Turki Kirim 1.000 Ton Bantuan Untuk Muslim Rohingya

Loading...


Myanmar pada hari Selasa (5/9) telah mengizinkan sebuah badan bantuan negara Turki untuk mendistribusikan 1.000 ton bantuan kepada Muslim Rohingya di negara bagian Rakhine, menurut juru bicara kepresidenan Turki.

Jubir Kepresiden Turki, Ibrahim Kalin mengatakan dalam sebuah pernyataan tertulis bahwa izin dari Myanmar terjadi setelah diskusi telepon Presiden Recep Tayyip Erdogan dengan Penasihat Negara Myanmar Aung San Suu Kyi mengenai pelanggaran hak asasi manusia baru-baru ini di Rakhine.

"Pemerintah Myanmar mengizinkan perwakilan dari TIKA (Badan Koordinasi dan Bantuan Turki) untuk memasuki wilayah konflik dan mendistribusikan 1.000 ton bantuan pada tahap pertama," bunyi pernyataan tersebut.

Langkah tersebut membuat TIKA (Badan Koordinasi dan Kerjasama Turki yang dikelola negara) menjadi agen bantuan asing pertama yang mendapat izin dari pemerintah untuk memasuki wilayah tersebut sejak kekerasan terakhir dimulai pada 25 Agustus, kata Kalin.

Dia mengatakan bahwa bantuan tersebut akan didistribusikan oleh helikopter militer bersamaan dengan pemerintah negara bagian Rakhine karena ketidakpastian dan masalah keamanan berlanjut di wilayah tersebut.

Paket bantuan darurat berisi nasi, ikan kering, dan pakaian, menurut ajudan Erdogan.

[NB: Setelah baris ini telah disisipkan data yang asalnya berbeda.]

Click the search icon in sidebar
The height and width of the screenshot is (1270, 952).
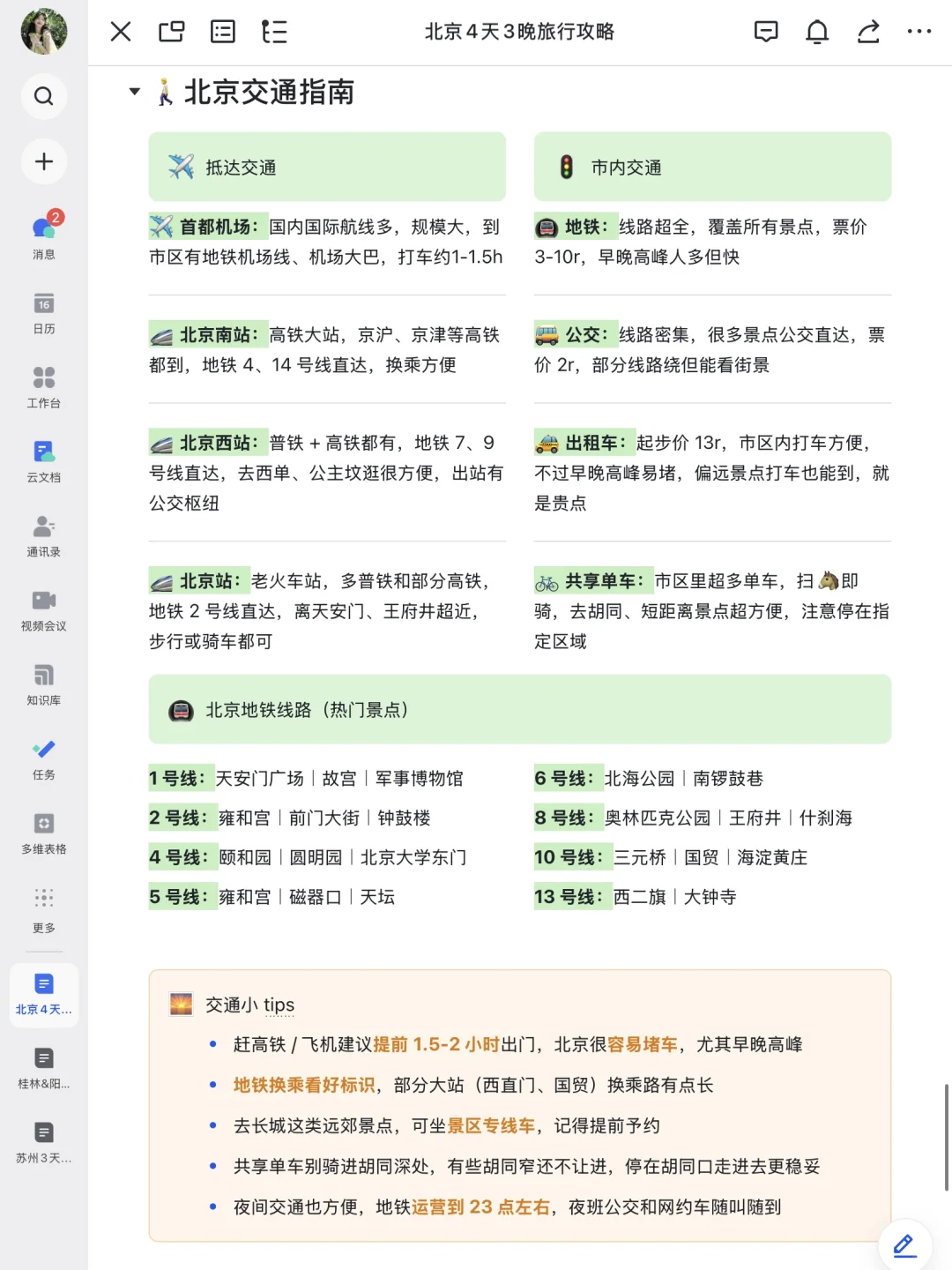point(43,97)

Dia menambahkan bahwa badan bantuan negara Turki akan terus memasok bantuan, termasuk makanan, pakaian, dan obat-obatan, di wilayah tersebut bekerjasama dengan pemerintah daerah.

Jubir Kepresidenan Turki juga menyatakan bahwa delegasi Turki, termasuk Menteri Luar Negeri Mevlut Cavusoglu dan kepala TIKA Serdar Cam, akan mengunjungi distrik Cox's Bazar di Bangladesh, di mana ribuan orang Rohingya telah berlindung dalam 10 hari terakhir.

Kalin mengatakan bahwa Turki berencana untuk awalnya mendistribusikan bantuan kepada 100.000 keluarga dalam koordinasi dengan pemerintah Bangladesh dan Myanmar.

Hampir 125.000 orang melarikan diri ke Bangladesh

Menurut PBB pada hari Selasa, 123.600 Rohingya telah menyeberang ke Bangladesh karena kekerasan terakhir.

Rakhine, yang terletak di barat Myanmar, telah mengalami ketegangan antara populasi Budhis dan Muslim sejak kekerasan komunal meletus pada tahun 2012.

Dalam sebuah tindakan keras yang dilakukan pada bulan Oktober yang lalu di distrik Maungdaw utara, PBB telah mendokumentasikan perkosaan massal, pembunuhan - termasuk bayi dan anak kecil - pemukulan brutal, dan penghilangan orang.

Laporan tersebut menemukan bukti pelanggaran hak asasi manusia oleh aparat keamanan yang mengindikasikan kejahatan terhadap kemanusiaan.

Sumber: Anadolu Agency


loading...

Subscribe to receive free email updates:

loading...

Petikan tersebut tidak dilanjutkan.